====== ФРАГМЕНТ ИСТОЧНИКА
«Братья и сестры». Ф. Абрамов. Редакция 2015 года.
Малый драматический театр — Театр Европы.
Режиссер Лев Додин, художник Эдуард Кочергин.
Марина Дмитревская — Елене Вольгуст.
26 апреля, 23.45.
Пишу тебе, можно сказать, из трусости.
Поясню. «Братья и сестры» — такая важная для меня тема, ну просто из самых важных… Если и есть что сокровенное в моем черством критическом сердце, так это они.
Отправляясь сегодня в МДТ на премьеру, я думала, что в любом случае поступлю, как тридцать лет назад. Тогда я напечатала в «Советской России» (была такая газета) самую первую рецензию на спектакль, очень пафосную (спектакль мучили бесконечными сдачами, и ему надо было пафосно помочь), а потом — огромнейший текст в журнал «Театр». Вот и теперь, думала я, изображу что-то коротенько-газетное в блог, а подробно займусь спектаклем в ближайшем номере «ПТЖ».
Но это оказался как раз тот случай, когда я боюсь брать на себя ответственность первого быстрого формулировочного суждения. Слишком много значат для меня всю жизнь «Братья и сестры» — они точно «больше, чем спектакль». И я просто-таки трушу перед новой редакцией, мысли расползаются в разные стороны, и кажется, что продуктивнее для начала обсудить новый спектакль в диалоге.
============
====== ИСХОДНЫЕ ДАННЫЕ
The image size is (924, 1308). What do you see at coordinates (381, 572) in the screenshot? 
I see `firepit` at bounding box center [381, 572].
============
====== ИСХОДНЫЕ ДАННЫЕ
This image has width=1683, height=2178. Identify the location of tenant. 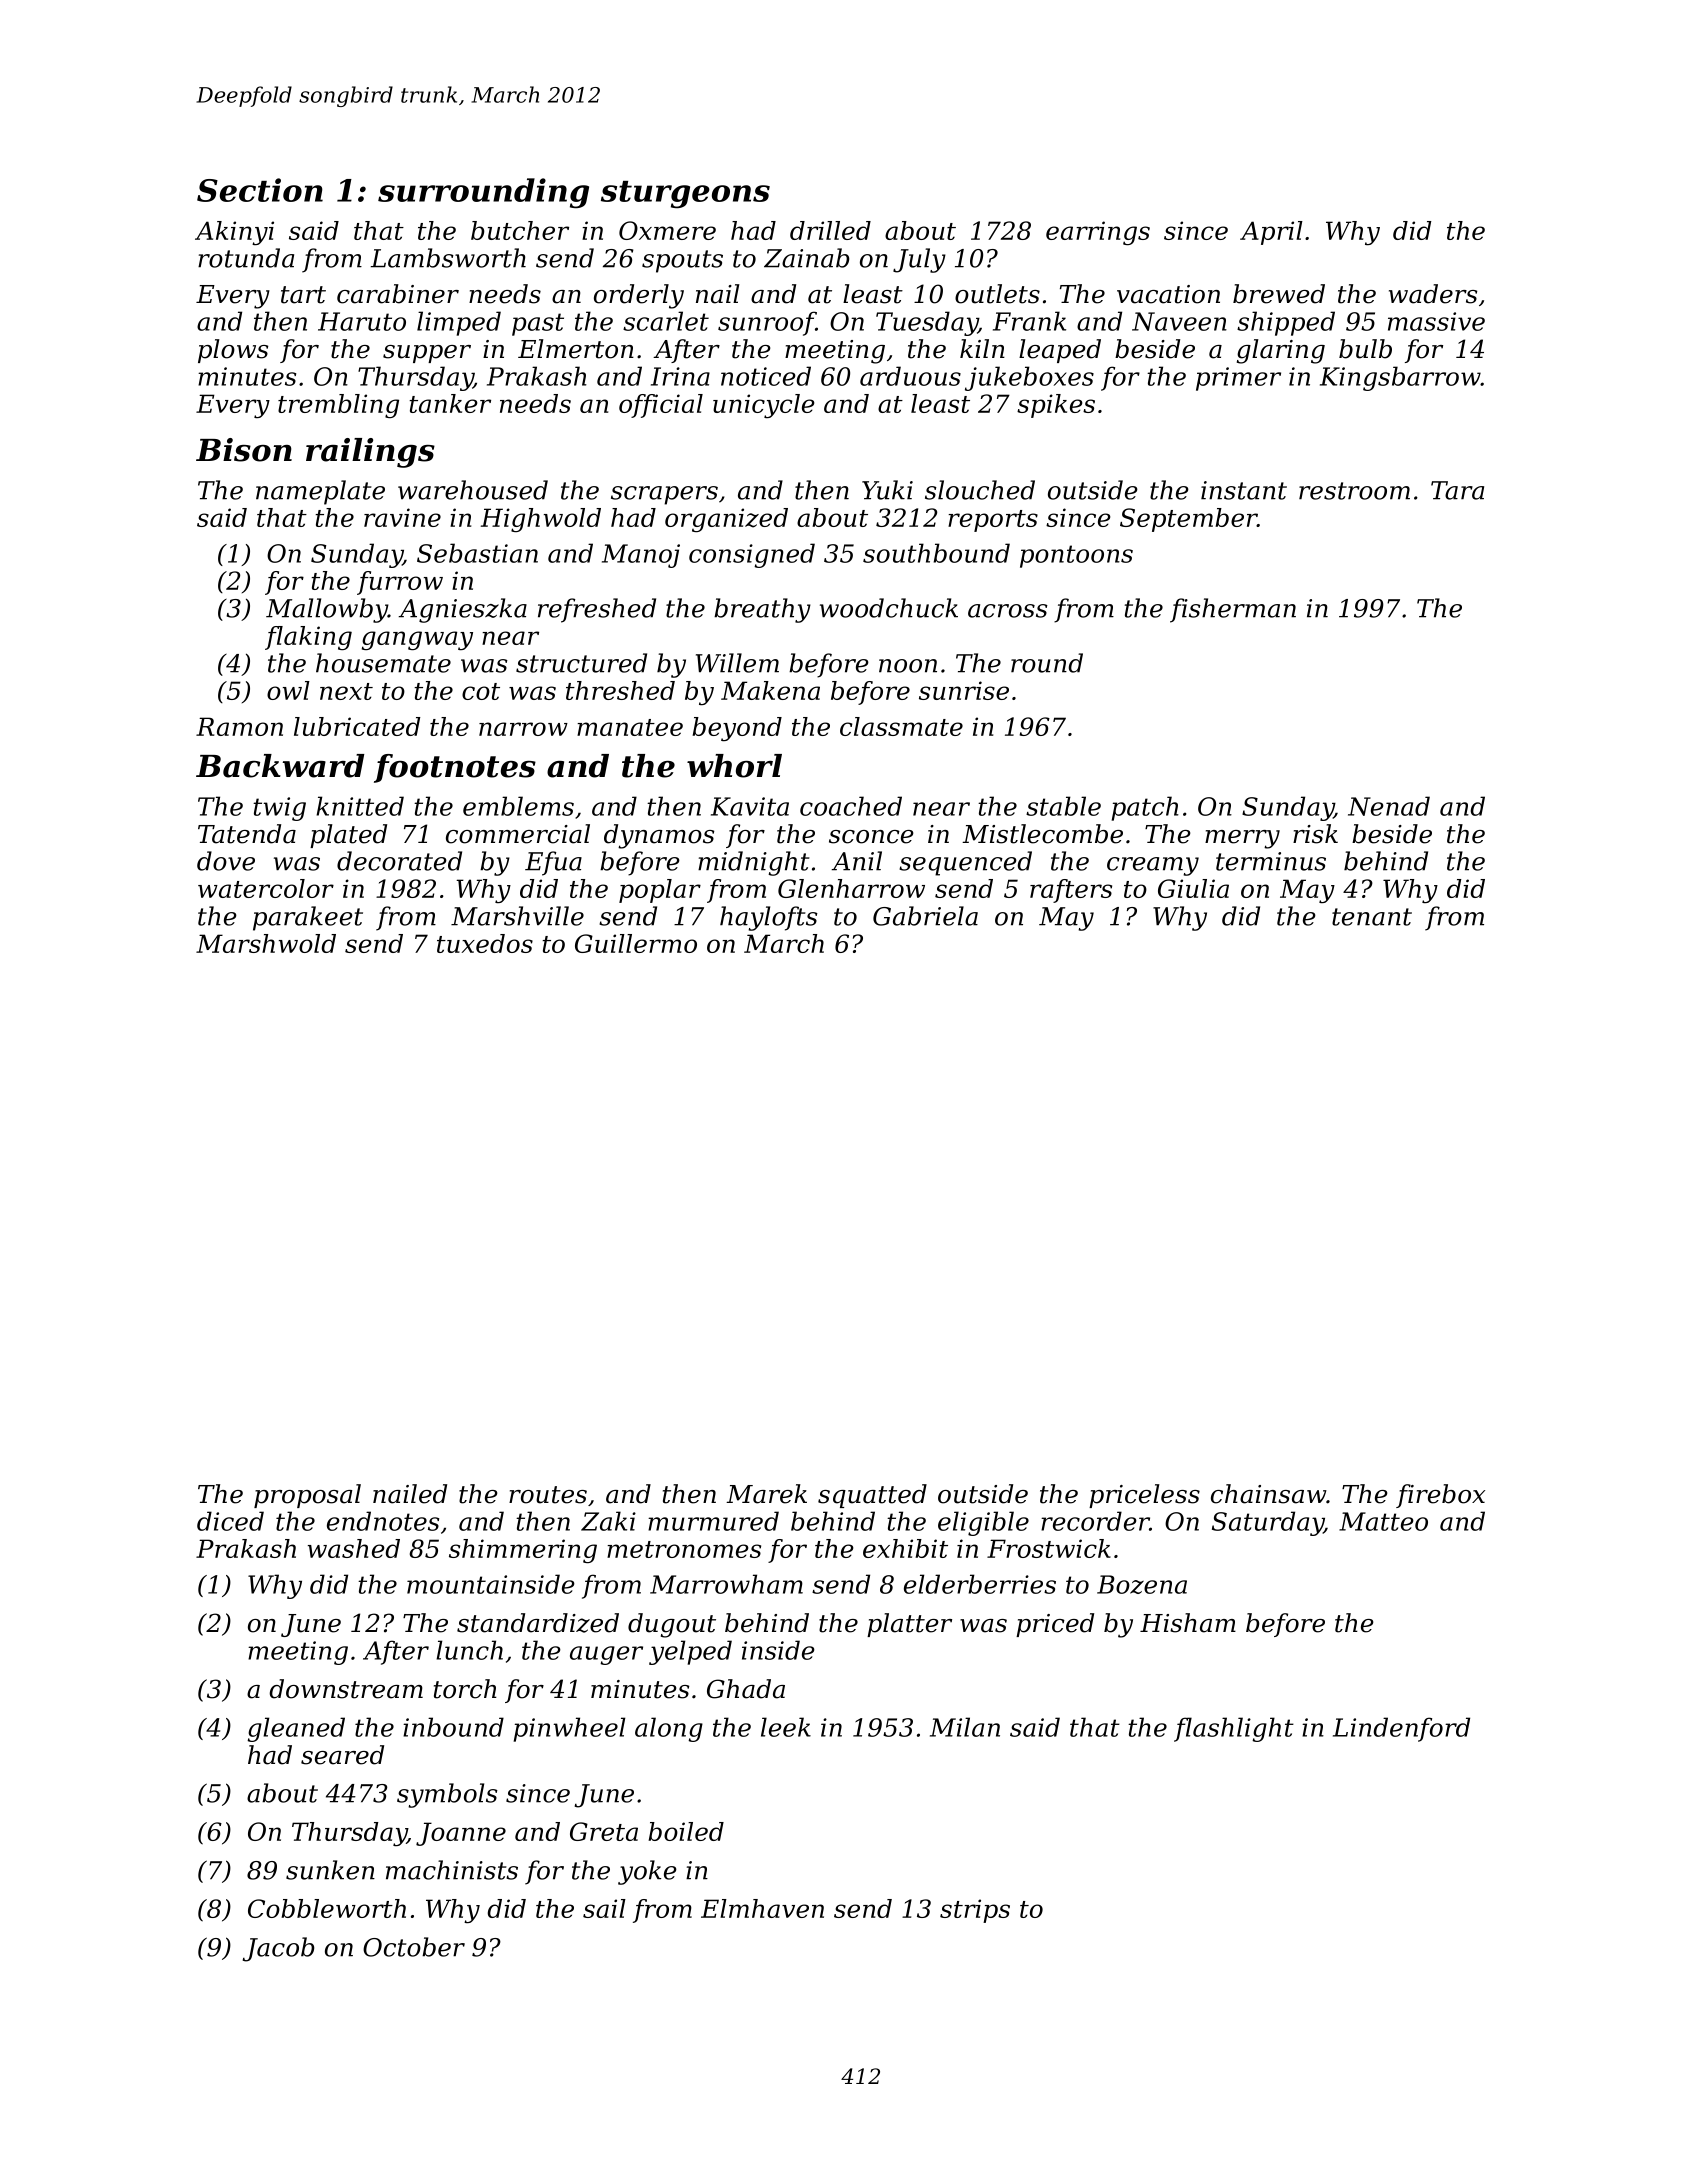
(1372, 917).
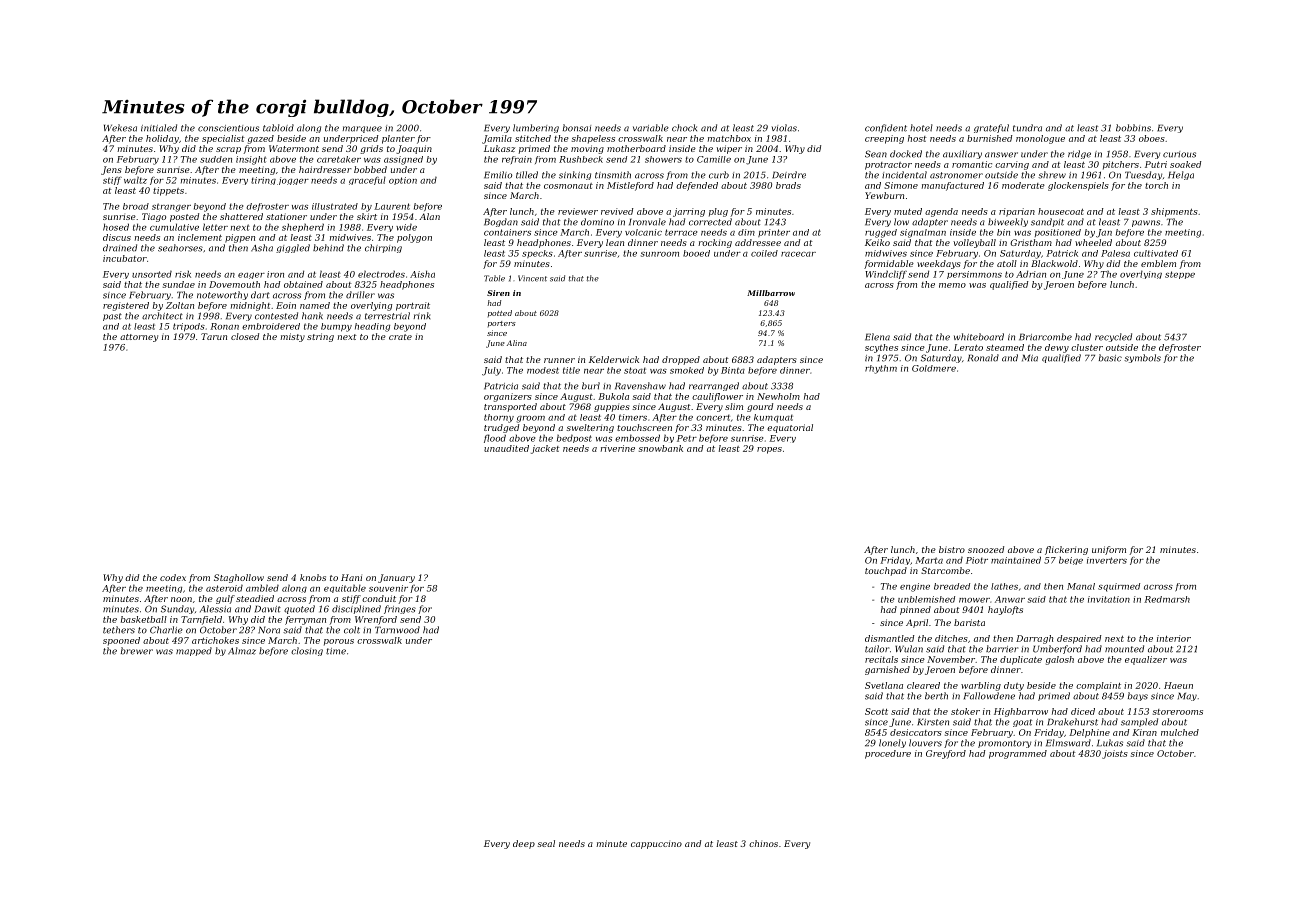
============
ОПИСАНИЕ ЗАДАНИЯ:
Выведите дословно часть письма о спектакле «Братья и сестры», начиная со слов «Отправляясь сегодня в» и заканчивая словами «спектакль в диалоге.». Записи никак не связаны с письмом о спектакле «Братья и сестры».

РЕШЕНИЕ ЗАДАЧИ:
Отправляясь сегодня в МДТ на премьеру, я думала, что в любом случае поступлю, как тридцать лет назад. Тогда я напечатала в «Советской России» (была такая газета) самую первую рецензию на спектакль, очень пафосную (спектакль мучили бесконечными сдачами, и ему надо было пафосно помочь), а потом — огромнейший текст в журнал «Театр». Вот и теперь, думала я, изображу что-то коротенько-газетное в блог, а подробно займусь спектаклем в ближайшем номере «ПТЖ».
Но это оказался как раз тот случай, когда я боюсь брать на себя ответственность первого быстрого формулировочного суждения. Слишком много значат для меня всю жизнь «Братья и сестры» — они точно «больше, чем спектакль». И я просто-таки трушу перед новой редакцией, мысли расползаются в разные стороны, и кажется, что продуктивнее для начала обсудить новый спектакль в диалоге.